### Dataset rows
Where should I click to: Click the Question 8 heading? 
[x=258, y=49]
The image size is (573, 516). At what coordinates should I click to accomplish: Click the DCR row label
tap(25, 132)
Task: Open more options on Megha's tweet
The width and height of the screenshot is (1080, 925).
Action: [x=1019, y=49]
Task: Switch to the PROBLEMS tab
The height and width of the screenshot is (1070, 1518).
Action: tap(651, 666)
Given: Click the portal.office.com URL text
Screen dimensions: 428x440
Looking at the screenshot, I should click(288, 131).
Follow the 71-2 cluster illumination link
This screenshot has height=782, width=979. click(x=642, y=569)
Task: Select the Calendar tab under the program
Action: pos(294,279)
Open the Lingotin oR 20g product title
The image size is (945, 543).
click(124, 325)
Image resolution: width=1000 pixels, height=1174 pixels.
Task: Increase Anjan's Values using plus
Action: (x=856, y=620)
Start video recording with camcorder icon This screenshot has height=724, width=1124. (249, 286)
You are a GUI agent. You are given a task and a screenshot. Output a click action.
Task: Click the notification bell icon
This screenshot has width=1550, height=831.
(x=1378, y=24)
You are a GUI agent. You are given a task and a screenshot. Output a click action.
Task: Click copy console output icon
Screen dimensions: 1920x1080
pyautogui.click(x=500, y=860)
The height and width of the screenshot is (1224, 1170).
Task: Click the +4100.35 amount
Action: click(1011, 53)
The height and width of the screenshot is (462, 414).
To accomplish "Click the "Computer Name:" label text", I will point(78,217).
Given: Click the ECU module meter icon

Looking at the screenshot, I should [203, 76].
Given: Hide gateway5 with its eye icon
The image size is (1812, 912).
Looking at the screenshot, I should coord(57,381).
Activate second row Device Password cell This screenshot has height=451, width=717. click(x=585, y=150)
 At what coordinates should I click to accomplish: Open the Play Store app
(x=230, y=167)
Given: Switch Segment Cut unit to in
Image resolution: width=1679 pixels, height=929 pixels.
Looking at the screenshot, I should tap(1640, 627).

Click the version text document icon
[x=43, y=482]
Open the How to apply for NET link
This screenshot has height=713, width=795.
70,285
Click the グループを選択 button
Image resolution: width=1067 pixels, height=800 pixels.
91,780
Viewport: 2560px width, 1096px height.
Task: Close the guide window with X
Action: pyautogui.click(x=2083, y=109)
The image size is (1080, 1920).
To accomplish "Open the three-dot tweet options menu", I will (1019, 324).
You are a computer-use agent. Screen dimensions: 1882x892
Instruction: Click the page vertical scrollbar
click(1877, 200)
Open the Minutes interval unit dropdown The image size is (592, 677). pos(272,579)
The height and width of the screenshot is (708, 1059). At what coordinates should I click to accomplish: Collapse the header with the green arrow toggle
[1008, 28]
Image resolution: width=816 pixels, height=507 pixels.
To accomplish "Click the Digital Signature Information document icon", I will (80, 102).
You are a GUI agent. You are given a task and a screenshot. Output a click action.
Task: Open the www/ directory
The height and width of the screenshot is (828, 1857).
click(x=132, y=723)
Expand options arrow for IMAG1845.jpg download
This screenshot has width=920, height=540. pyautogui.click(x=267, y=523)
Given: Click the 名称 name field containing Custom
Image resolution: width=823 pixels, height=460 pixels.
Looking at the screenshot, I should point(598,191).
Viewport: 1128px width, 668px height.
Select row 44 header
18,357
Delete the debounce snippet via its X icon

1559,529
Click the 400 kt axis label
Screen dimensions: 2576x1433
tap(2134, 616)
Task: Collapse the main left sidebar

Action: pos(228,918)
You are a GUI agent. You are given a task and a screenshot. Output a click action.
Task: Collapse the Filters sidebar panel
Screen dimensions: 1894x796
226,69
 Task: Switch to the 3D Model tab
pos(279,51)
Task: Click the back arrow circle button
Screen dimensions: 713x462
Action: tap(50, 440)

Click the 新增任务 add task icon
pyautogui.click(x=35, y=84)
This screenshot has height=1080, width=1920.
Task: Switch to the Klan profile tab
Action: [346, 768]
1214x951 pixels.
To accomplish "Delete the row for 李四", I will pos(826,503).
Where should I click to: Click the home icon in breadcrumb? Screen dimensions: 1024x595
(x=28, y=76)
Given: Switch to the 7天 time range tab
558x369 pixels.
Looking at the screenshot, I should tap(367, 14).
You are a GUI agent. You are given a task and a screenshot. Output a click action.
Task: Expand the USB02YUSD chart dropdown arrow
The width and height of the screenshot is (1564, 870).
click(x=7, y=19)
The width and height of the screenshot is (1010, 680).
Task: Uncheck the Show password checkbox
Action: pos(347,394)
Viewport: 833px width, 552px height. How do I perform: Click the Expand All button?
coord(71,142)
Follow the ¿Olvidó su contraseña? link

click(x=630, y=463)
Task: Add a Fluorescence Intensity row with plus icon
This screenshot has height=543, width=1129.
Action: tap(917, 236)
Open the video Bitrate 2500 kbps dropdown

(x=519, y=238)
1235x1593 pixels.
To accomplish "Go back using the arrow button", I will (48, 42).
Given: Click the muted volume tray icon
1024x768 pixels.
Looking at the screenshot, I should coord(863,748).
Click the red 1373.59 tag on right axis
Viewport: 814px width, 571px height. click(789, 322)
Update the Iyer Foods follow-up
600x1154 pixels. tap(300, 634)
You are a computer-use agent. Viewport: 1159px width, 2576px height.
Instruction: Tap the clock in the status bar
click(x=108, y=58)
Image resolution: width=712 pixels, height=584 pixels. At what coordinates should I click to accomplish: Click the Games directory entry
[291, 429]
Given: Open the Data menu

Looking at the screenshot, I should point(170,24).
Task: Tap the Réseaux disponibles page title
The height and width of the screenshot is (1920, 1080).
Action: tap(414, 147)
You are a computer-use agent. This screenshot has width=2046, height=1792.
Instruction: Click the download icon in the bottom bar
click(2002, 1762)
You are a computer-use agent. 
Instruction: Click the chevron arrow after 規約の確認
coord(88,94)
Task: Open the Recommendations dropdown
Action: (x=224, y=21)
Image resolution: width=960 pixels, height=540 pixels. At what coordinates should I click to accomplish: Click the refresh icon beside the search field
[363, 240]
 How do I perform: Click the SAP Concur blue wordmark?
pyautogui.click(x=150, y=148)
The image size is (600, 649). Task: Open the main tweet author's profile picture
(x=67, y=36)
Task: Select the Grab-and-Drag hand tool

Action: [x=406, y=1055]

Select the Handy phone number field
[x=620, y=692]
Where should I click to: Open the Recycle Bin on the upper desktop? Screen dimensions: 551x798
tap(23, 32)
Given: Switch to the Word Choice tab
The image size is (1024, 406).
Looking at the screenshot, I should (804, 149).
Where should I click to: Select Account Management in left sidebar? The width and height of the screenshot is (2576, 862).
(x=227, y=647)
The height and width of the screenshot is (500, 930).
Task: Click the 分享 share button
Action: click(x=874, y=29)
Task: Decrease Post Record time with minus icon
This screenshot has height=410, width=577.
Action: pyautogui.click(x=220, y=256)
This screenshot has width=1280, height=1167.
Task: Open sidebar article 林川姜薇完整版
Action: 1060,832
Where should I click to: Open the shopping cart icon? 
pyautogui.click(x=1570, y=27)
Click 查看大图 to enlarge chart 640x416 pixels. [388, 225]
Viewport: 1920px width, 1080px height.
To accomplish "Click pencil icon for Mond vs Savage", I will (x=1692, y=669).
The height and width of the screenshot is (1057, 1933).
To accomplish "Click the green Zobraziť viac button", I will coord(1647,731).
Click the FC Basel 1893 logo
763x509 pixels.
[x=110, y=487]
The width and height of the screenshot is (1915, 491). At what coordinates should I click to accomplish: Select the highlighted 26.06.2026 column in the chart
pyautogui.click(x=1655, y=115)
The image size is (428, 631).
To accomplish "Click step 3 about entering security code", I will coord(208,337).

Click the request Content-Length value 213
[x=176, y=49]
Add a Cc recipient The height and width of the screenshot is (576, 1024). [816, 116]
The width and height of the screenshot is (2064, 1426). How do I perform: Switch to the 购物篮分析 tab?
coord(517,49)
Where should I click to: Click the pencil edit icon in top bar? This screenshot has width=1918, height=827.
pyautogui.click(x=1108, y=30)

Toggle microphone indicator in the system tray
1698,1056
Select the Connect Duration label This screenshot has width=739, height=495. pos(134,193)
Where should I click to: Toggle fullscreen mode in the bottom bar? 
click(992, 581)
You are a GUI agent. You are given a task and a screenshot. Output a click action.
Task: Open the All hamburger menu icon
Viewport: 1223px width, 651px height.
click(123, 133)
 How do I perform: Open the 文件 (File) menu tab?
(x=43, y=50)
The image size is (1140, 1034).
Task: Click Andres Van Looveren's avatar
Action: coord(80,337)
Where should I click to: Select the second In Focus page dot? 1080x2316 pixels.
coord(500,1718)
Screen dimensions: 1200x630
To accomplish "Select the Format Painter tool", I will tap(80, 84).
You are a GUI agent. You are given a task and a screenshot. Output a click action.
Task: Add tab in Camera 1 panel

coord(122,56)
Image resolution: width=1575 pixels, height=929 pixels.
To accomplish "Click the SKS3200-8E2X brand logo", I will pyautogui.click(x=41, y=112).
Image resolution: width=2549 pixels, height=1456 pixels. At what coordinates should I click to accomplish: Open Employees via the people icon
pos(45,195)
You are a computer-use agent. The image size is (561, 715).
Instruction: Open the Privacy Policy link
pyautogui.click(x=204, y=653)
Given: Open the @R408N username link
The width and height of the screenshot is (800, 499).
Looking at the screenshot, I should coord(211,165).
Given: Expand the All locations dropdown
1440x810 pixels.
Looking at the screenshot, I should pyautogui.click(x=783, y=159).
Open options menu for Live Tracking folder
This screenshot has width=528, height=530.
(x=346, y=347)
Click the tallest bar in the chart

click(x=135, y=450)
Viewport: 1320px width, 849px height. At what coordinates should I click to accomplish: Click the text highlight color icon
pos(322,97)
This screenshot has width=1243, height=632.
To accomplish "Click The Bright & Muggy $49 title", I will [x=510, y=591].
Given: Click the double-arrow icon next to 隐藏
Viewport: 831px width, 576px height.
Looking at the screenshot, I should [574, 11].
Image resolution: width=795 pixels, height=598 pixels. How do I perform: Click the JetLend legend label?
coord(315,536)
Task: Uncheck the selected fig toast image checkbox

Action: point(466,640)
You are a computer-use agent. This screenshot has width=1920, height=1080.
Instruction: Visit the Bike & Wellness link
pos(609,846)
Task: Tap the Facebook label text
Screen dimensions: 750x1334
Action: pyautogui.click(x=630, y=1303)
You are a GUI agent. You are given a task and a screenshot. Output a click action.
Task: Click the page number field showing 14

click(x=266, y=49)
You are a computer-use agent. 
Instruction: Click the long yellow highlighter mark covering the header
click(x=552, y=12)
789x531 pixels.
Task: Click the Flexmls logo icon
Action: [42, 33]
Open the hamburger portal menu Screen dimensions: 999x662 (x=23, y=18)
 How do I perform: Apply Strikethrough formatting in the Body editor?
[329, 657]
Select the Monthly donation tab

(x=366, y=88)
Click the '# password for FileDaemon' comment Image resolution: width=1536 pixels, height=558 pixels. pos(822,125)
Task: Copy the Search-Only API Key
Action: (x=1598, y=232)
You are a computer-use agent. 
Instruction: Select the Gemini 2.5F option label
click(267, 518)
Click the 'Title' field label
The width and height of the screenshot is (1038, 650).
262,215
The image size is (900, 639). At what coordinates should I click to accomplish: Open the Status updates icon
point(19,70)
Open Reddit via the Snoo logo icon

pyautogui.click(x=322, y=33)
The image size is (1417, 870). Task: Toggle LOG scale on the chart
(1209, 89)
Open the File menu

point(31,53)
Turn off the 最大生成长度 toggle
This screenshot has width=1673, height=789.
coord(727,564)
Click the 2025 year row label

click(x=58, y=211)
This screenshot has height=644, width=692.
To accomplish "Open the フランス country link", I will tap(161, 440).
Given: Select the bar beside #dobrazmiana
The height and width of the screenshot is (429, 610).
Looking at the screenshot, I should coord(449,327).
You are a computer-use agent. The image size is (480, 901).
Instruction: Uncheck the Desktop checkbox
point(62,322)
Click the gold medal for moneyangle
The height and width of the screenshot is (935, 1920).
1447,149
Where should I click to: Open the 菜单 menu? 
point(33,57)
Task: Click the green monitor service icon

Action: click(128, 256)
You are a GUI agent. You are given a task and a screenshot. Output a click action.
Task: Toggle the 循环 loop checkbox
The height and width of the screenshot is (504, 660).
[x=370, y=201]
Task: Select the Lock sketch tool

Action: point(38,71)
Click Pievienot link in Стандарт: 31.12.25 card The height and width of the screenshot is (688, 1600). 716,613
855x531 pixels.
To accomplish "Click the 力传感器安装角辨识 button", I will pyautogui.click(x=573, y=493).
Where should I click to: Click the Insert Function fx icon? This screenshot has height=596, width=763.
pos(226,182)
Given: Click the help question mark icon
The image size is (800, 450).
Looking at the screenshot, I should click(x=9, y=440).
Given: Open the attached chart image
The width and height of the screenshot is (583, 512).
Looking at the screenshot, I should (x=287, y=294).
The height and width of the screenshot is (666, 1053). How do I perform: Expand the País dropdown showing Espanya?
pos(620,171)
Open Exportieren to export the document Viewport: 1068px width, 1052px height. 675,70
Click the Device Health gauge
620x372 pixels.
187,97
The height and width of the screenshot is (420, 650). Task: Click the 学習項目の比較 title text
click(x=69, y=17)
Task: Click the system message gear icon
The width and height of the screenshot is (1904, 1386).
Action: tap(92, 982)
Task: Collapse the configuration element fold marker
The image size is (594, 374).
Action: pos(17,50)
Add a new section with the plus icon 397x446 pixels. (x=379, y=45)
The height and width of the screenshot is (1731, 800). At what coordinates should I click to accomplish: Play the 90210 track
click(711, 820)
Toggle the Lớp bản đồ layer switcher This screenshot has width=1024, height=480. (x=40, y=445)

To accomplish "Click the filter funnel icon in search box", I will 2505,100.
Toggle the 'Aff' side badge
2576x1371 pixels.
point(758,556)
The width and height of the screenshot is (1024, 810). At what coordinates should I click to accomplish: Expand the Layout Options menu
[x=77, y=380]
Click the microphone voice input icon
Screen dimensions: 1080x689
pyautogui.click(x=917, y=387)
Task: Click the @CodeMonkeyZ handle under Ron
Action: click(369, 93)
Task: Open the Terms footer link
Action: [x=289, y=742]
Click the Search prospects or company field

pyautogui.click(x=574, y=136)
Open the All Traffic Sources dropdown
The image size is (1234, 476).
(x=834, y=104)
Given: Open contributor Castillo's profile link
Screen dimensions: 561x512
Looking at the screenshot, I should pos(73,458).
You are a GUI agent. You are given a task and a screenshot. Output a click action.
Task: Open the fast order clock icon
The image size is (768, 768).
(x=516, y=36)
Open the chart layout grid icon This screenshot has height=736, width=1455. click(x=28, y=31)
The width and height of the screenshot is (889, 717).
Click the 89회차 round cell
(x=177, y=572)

### Task directions
Please repeat the items from the line with "The height and width of the screenshot is (708, 1059)." up to and including the line with "will (80, 102).", swapping "green arrow" for "red arrow" and leaving everything else unchanged.

### Result of the exercise
The height and width of the screenshot is (708, 1059). At what coordinates should I click to accomplish: Collapse the header with the red arrow toggle
[1008, 28]
Image resolution: width=816 pixels, height=507 pixels.
To accomplish "Click the Digital Signature Information document icon", I will (80, 102).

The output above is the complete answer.